Assisted reproduction is governed by the Human Assisted Reproduction Act 2004. Under this act fertility clinics can provide treatments that are described on a list of established procedures without seeking any form of external approval. If the treatment is prohibited under the act, then it cannot be offered.
A third group of treatments require approval before they can proceed. In these cases clinics make an application to the Ethics Committee on Assisted Reproductive Technology (ECART). If the Advisory Committee on Assisted Reproductive Technology (ACART) has issued guidelines about this treatment then ECART can consider the application. If guidelines have not been issued then the application is referred to ACART, which can make one of three decisions:
- Decide the treatment should not be allowed. In this case the application is declined. The treatment may be approved or prohibited in the future.
- Develop guidelines, which are then issued to ECART. The application is considered by ECART and either approved, deferred or declined.
- Advise that the treatment should go on the list of established procedures, which means it can proceed.
Access to information
The Human Assisted Reproduction Technology Register holds information about donors, donor children, and parents or guardians provided by fertility clinics. Only gamete (sperm or egg) donations made after 20 August 2005 that result in birth are required by law to be recorded. People involved in fertility treatments prior to this can be recorded voluntarily, and can place restrictions on their information.
Generally, only people recorded on the register can access information. Donor children must be aged 18 or over – before this their parents or guardians can obtain information on their behalf. Donor children must give written consent before information about them is given to a donor. Donors who made donations after 20 August 2005 cannot restrict the release of information about them to donor children, but are advised when this information is given.
Secrecy is not encouraged by fertility clinics. One reason for this is the cultural importance in New Zealand, particularly for Māori, of making genealogical information available to children born of this process. Another reason is for the psychological and emotional wellbeing of offspring.
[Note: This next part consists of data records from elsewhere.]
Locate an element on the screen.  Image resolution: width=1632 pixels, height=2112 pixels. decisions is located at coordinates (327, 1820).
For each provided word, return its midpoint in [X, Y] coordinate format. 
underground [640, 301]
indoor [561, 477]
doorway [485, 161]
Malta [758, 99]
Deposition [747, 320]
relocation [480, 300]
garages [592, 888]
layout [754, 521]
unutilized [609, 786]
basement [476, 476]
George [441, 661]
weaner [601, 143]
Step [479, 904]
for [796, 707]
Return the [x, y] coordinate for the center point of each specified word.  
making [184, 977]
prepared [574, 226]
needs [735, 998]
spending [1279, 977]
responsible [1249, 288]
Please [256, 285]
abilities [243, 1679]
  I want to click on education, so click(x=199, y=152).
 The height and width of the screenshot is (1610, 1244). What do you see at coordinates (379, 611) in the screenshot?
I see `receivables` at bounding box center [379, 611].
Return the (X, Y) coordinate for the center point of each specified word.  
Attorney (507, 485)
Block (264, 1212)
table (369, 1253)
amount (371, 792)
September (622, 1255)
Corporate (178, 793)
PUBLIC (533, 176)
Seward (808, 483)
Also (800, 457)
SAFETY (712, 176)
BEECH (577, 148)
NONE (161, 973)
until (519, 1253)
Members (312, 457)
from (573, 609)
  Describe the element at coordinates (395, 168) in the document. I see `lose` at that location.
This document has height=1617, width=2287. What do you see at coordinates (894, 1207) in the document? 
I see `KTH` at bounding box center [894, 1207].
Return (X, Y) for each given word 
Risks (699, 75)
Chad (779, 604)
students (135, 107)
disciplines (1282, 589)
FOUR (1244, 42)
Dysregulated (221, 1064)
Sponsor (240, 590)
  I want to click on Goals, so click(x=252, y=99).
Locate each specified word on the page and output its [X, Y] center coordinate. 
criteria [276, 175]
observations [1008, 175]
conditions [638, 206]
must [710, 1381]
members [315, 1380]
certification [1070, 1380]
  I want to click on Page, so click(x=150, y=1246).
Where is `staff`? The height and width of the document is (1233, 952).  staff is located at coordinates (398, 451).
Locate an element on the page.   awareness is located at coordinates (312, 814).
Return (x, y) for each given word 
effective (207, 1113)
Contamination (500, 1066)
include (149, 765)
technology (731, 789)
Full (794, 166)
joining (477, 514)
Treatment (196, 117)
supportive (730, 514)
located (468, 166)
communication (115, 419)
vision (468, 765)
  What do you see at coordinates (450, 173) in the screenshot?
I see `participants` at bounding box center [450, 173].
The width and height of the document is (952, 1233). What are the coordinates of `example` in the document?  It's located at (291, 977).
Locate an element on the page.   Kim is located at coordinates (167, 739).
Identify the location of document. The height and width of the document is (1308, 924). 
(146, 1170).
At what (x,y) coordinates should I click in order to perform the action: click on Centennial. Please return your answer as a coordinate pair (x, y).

While donors are not legally liable for any children produced, they are sometimes known to their children and included in their lives.
Grief without legacy
A woman describing the grief associated with infertility said, ‘I came to a real recognition at the time my father died, how sad I was. But a lot of the grief was bound up with also being infertile. It is one thing to deal with grief if you have the sense that you knew that person and you still have what they have given you. The difference with infertility is that it’s grief without legacy.’1
Infertility can cause feelings of guilt, sadness and grief. For some people, fertility treatments can be undignified, embarrassing, invasive, time-consuming and stressful. The main support group for people in these situations is Fertility New Zealand (FNZ), which was established in 1990. FNZ provides members with information about infertility and fertility treatments, runs regional support and contact groups, and lobbies central government for improved access to treatment. Fertility clinics also provide clients with counselling services.
Another support group is NZ Surrogacy. This online group is made up of surrogate mothers, intended parents, egg and sperm donors, and couples experiencing in-vitro fertilisation and adoption. It provides members with information and support, and gives them an opportunity to share their experiences about infertility and donation.